Saturday, October 31, 2009

What is an Educated Person?

Yesterday was the third time I've attended the Utah System of Higher Education's annual conference on general education. Last year's conference was pretty interesting, especially the discussion of e-portfolios for students. It sounds like a great idea to provide a system that allows students to upload their work into their e-portfolio and show potential employers or grad schools some of the projects and papers they completed, along with feedback from professors and classmates.

There was a follow-up to e-portfolios this year, but for some reason they scheduled the Computer and Information Literacy breakout session at the same time as the e-portfolio report. While I was sad to have missed it, we did have some interesting discussions in the CIL breakout.

I'm still processing it all, but it is interesting to note that although all the schools in the state have implemented CIL quite differently, the challenges we face at our various institutions are quite similar. Although we don't do much if any coordination, whenever one school has a seemingly innocuous discussion related to the topic, somehow the word gets out and everyone else starts getting fired up that someone may be changing something.

My fear is that one school will do something rash in their budgeting process and that everyone else will follow like lemmings off a cliff.

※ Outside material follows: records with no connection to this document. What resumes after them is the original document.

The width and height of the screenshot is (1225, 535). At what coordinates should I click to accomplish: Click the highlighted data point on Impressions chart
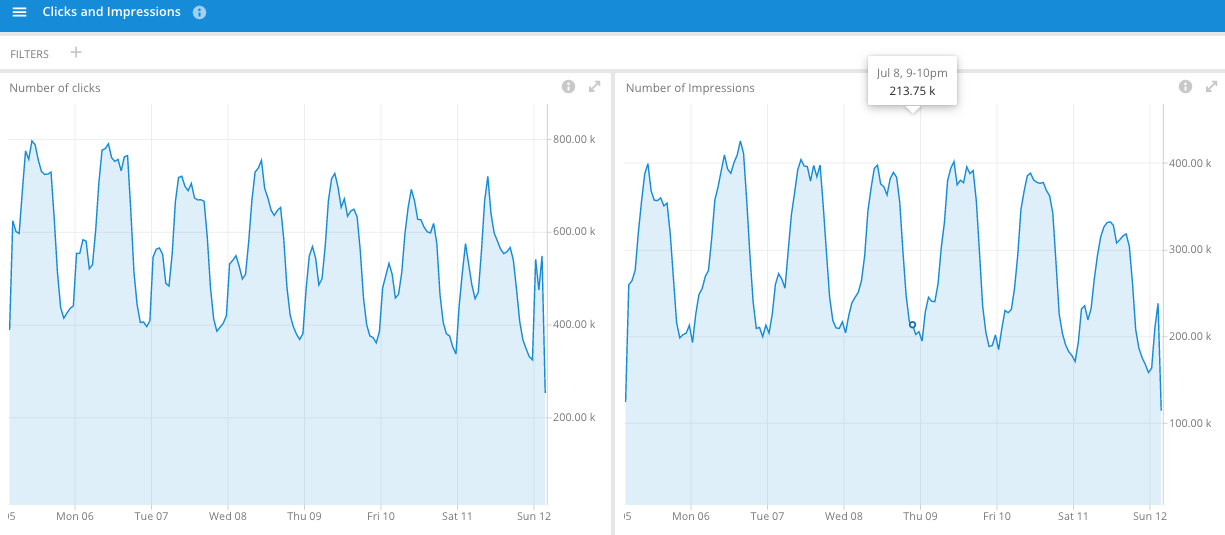pyautogui.click(x=912, y=325)
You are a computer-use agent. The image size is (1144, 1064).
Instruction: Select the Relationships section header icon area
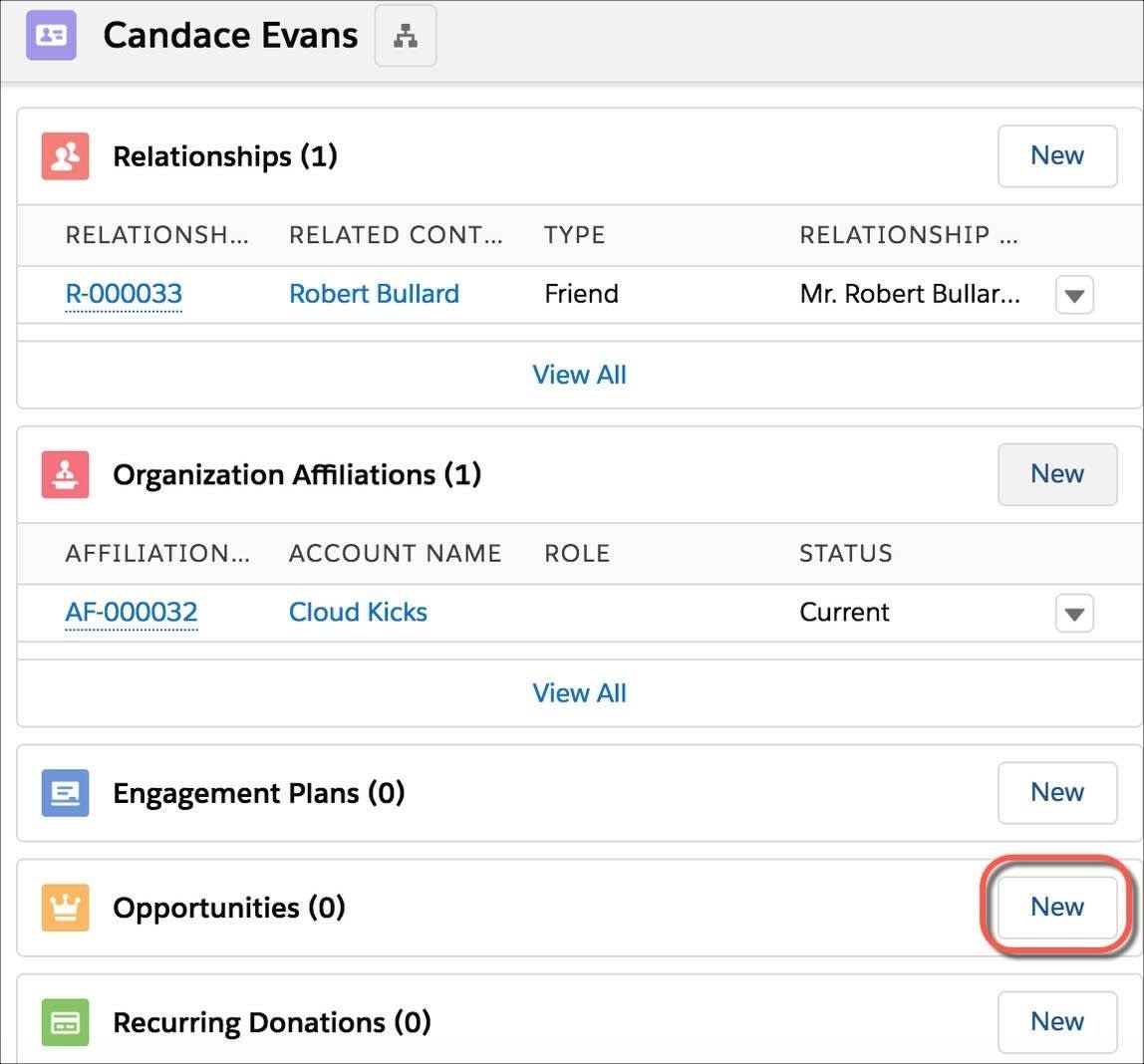click(64, 155)
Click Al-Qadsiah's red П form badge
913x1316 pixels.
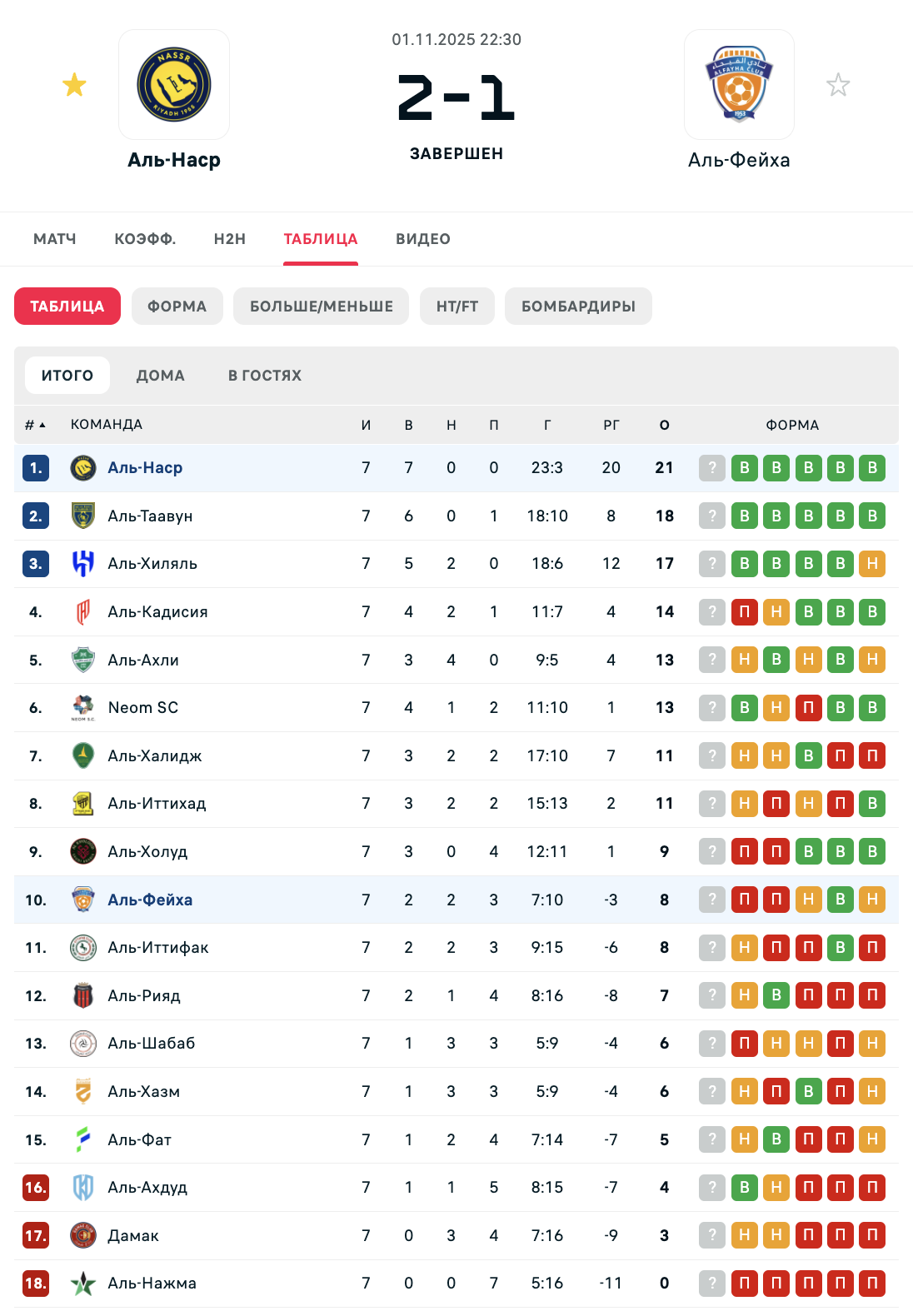745,612
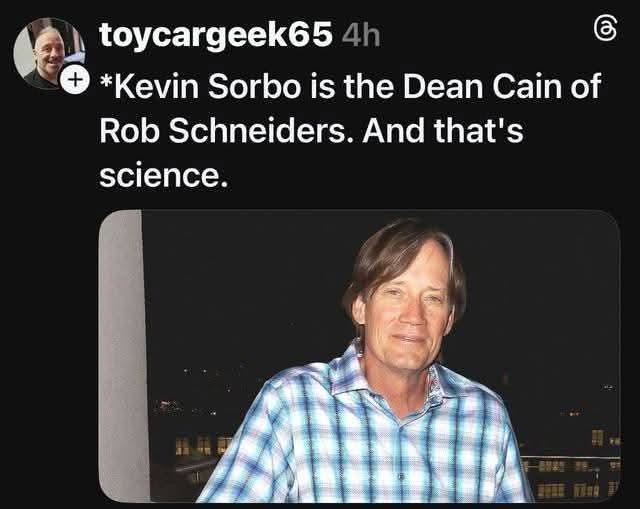Image resolution: width=640 pixels, height=509 pixels.
Task: Select the 4h timestamp of the post
Action: tap(360, 36)
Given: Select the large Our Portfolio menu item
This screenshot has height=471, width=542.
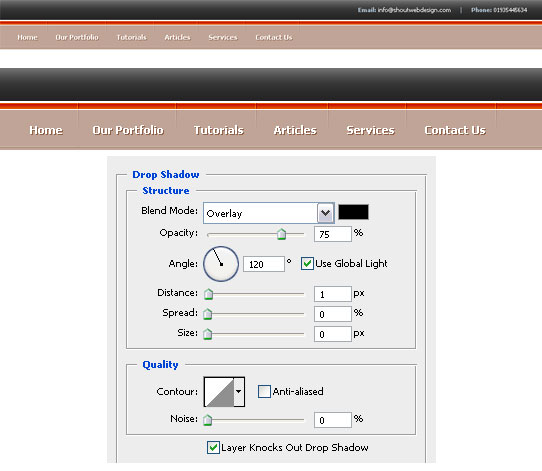Looking at the screenshot, I should 128,130.
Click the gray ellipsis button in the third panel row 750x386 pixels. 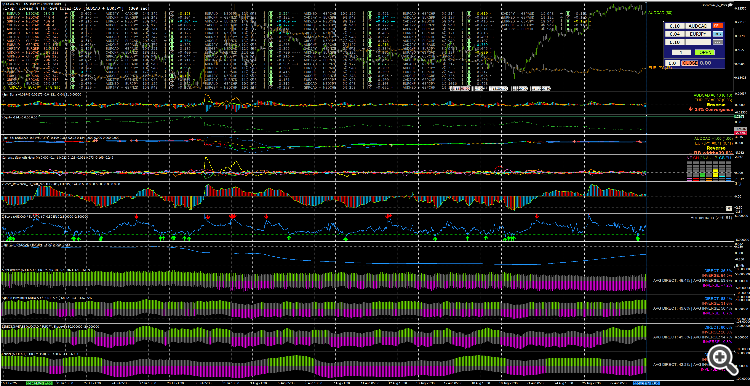pyautogui.click(x=718, y=42)
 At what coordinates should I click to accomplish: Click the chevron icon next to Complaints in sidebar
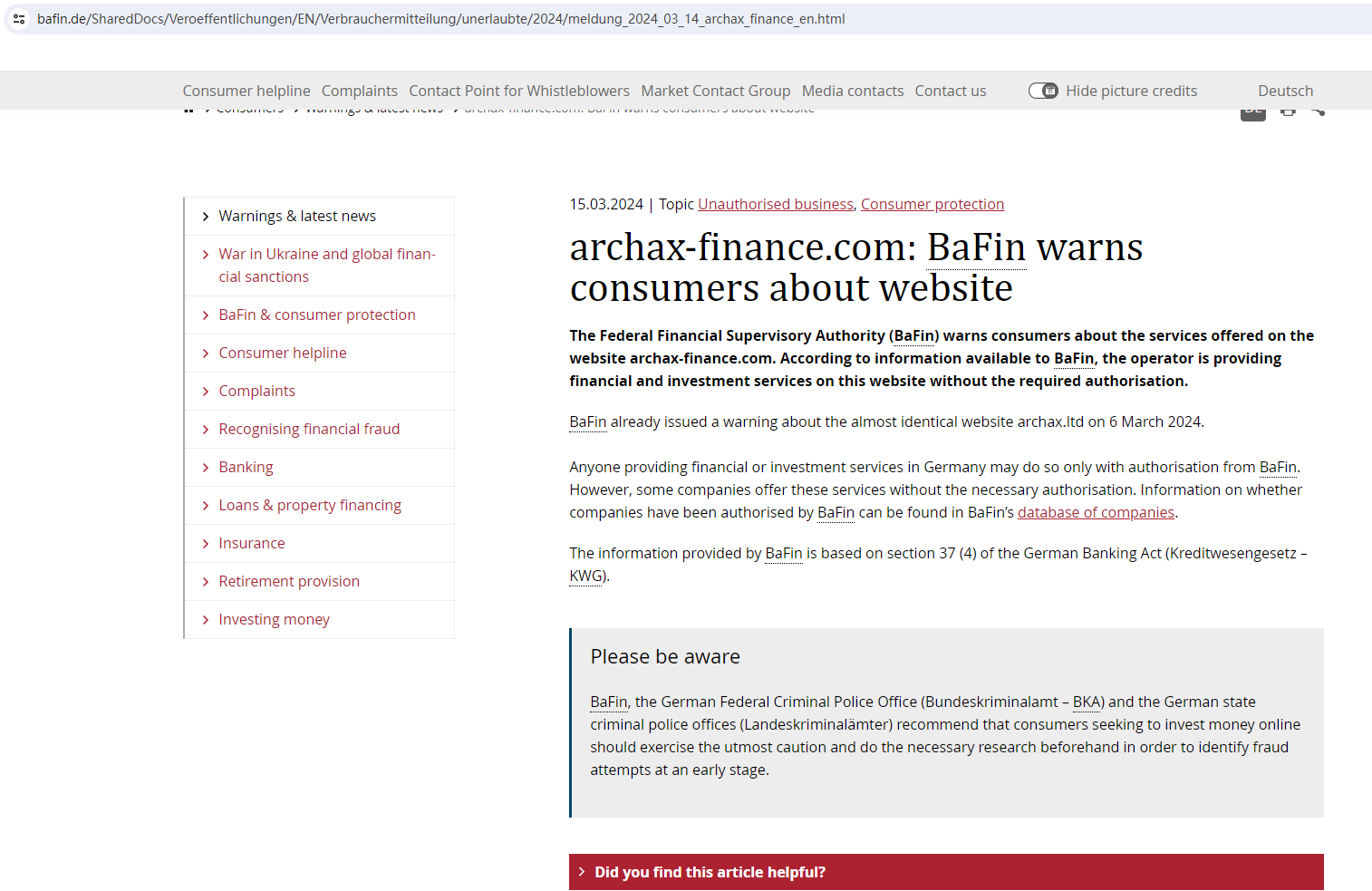[x=206, y=392]
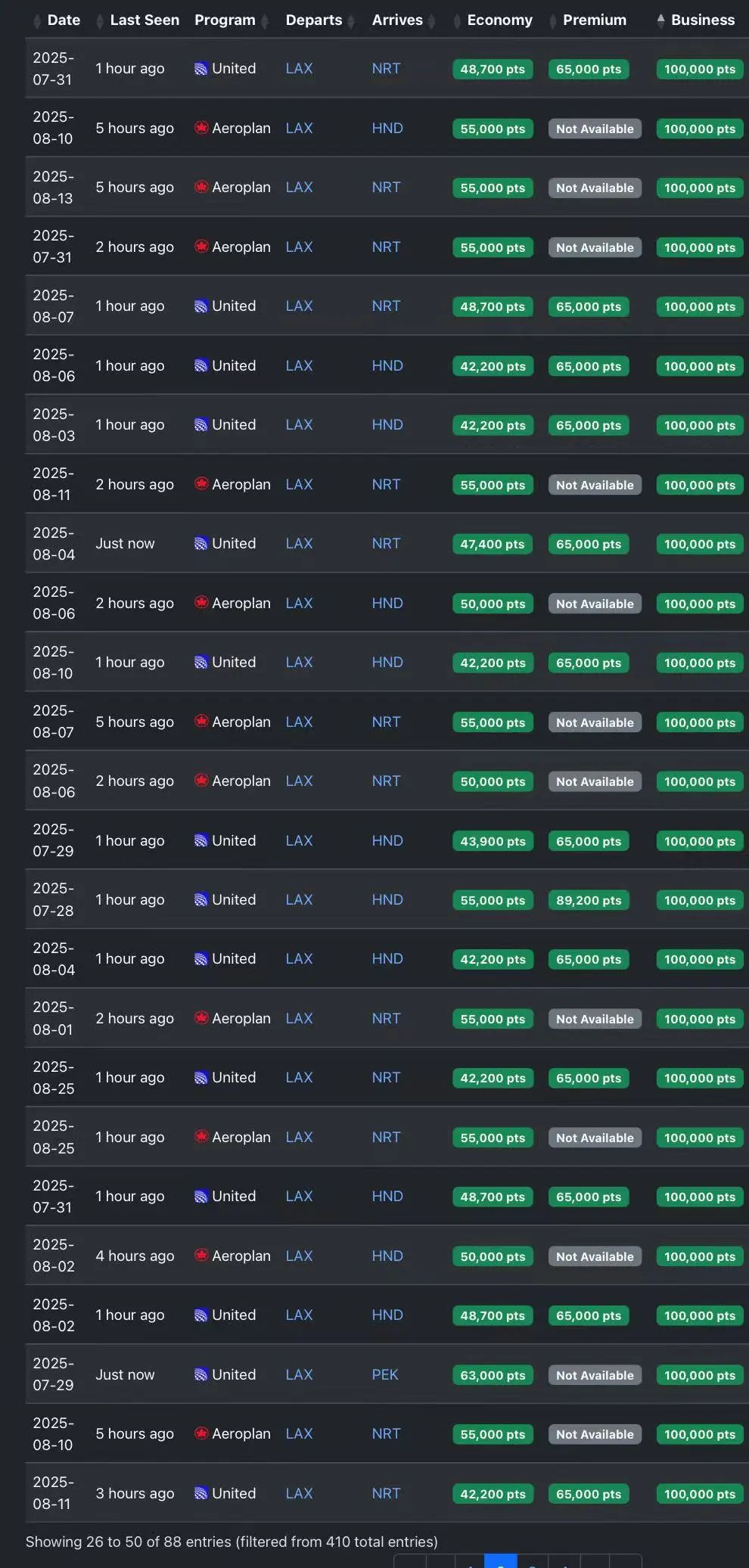Screen dimensions: 749x1568
Task: Click the sort arrows beside the Program header
Action: pyautogui.click(x=265, y=21)
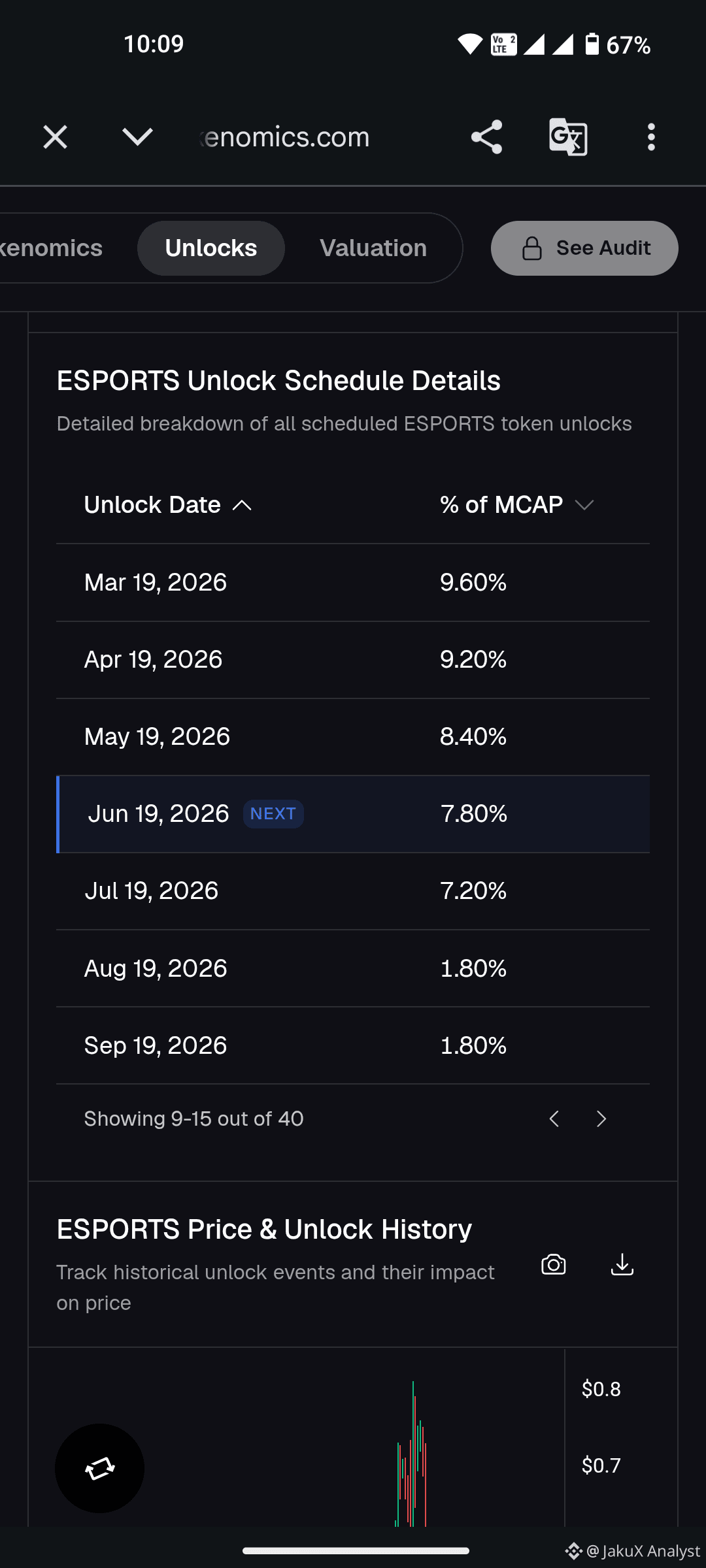Tap the website URL in address bar
The image size is (706, 1568).
click(285, 137)
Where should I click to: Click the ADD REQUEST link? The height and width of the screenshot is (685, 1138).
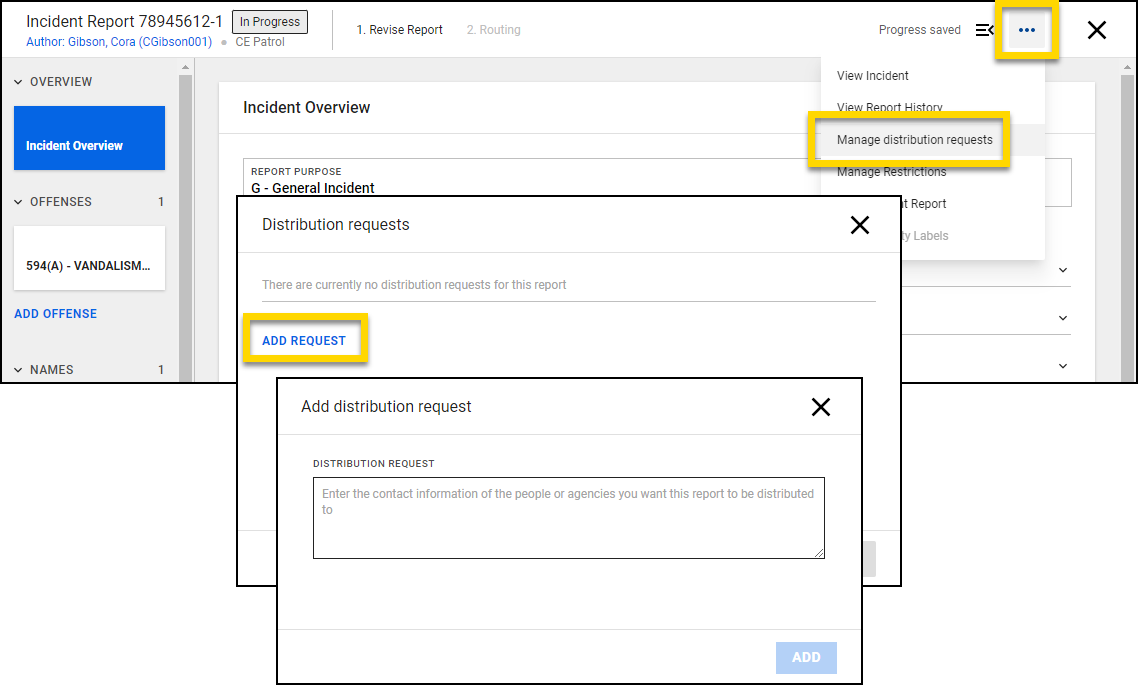(304, 339)
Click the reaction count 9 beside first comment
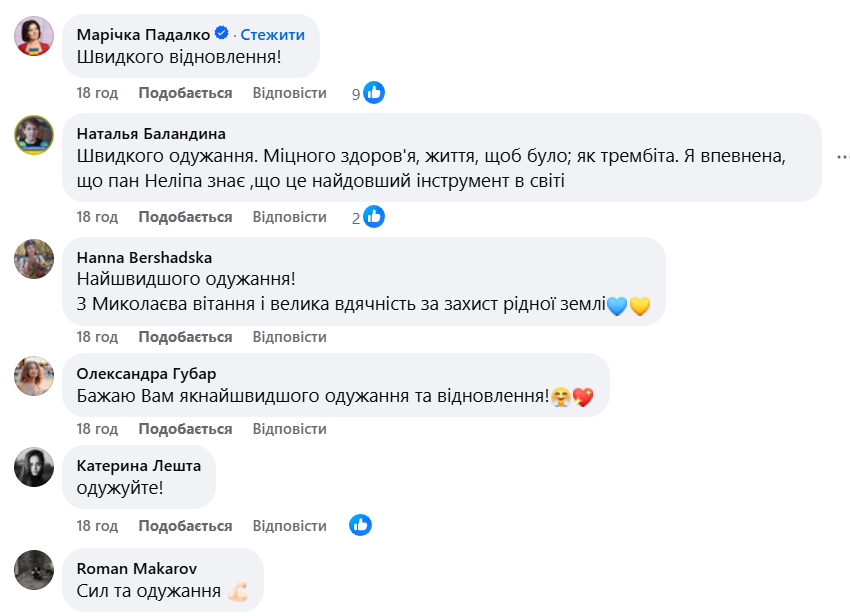 click(x=355, y=92)
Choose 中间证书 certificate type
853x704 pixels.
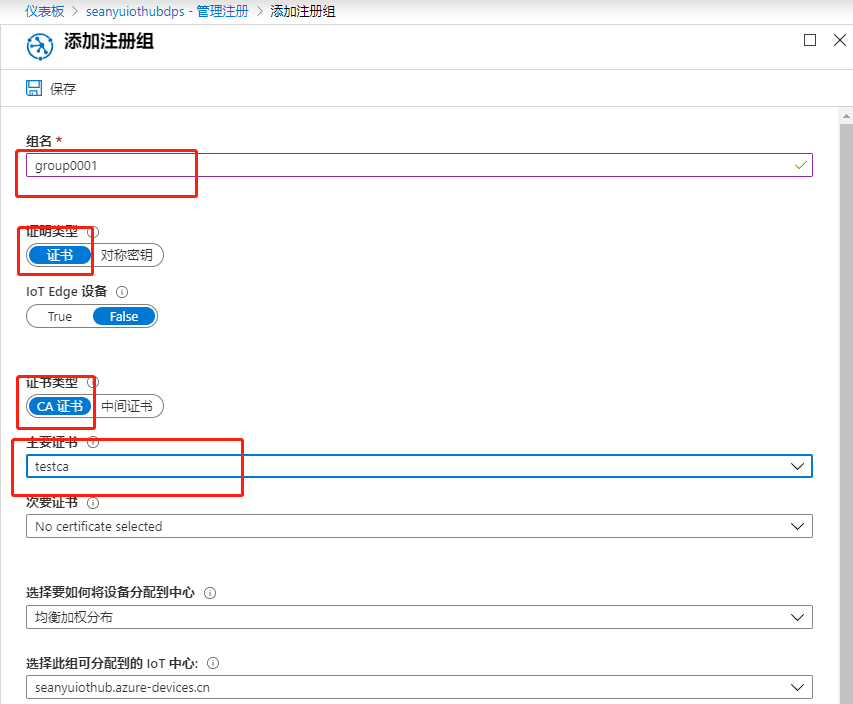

As the keynote speaker Jamie Merisotis told us, "Quality in higher education should be calculated based on measurable student learning outcomes, not institutional inputs." When he made the point, he was referring to the fact that prestigious schools with billion dollar endowments are considered to be superior because of the large amounts of money they throw around. However, we can flip this around to the poor end of the scale, and the maxim should still apply. The importance of a program or a general education requirement is not diminished just because the institutional inputs are lacking. CIL skills are just as important as they ever have been, if not more so. Everyone's budget is struggling. So let's get together and gather some data, determine the importance of what we're doing independent of the budget issues we face, and then see what economies of scale we can harness to help us run more efficiently.